START Task material

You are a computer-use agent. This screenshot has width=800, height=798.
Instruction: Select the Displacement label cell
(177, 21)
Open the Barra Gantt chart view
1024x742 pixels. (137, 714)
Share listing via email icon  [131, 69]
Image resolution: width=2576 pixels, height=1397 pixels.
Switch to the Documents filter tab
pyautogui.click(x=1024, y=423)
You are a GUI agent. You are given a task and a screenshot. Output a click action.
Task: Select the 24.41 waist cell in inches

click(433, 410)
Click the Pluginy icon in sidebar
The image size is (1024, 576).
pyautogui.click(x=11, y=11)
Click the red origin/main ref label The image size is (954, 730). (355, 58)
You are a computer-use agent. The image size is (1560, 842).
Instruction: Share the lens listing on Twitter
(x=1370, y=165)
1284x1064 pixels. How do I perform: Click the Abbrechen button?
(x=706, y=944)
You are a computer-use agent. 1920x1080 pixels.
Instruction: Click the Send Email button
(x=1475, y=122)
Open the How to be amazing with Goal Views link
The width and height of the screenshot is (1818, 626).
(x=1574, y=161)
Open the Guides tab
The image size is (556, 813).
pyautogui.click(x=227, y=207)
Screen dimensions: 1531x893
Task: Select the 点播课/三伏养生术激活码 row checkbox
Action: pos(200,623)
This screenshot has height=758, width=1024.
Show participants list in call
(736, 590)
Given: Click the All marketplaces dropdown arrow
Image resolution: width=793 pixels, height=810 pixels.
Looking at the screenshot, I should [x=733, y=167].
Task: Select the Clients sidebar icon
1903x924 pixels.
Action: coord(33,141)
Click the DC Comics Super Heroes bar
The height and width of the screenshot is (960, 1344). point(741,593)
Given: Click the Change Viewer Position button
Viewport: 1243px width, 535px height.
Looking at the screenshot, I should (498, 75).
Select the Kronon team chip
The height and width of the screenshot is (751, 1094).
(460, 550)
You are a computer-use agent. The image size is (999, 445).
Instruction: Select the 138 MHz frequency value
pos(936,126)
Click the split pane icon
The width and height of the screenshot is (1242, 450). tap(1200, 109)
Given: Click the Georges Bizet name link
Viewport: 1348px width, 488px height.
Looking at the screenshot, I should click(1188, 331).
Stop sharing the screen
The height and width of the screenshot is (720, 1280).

END Task material

**What this task involves:** Turn everything above, from the first of the lines down to the one containing "(x=706, y=944)", into a two-column CSV headed instruction and response, with one row per line and its answer. Put each in a single quoted field, replacing line breaks with spaces.

**Result:**
instruction,response
"You are a computer-use agent. This screenshot has width=800, height=798. Instruction: Select the Displacement label cell","(177, 21)"
"Open the Barra Gantt chart view","1024x742 pixels. (137, 714)"
"Share listing via email icon","[131, 69]"
"Image resolution: width=2576 pixels, height=1397 pixels. Switch to the Documents filter tab","pyautogui.click(x=1024, y=423)"
"You are a GUI agent. You are given a task and a screenshot. Output a click action. Task: Select the 24.41 waist cell in inches","click(433, 410)"
"Click the Pluginy icon in sidebar The image size is (1024, 576).","pyautogui.click(x=11, y=11)"
"Click the red origin/main ref label The image size is (954, 730).","(355, 58)"
"You are a computer-use agent. The image size is (1560, 842). Instruction: Share the lens listing on Twitter","(x=1370, y=165)"
"1284x1064 pixels. How do I perform: Click the Abbrechen button?","(x=706, y=944)"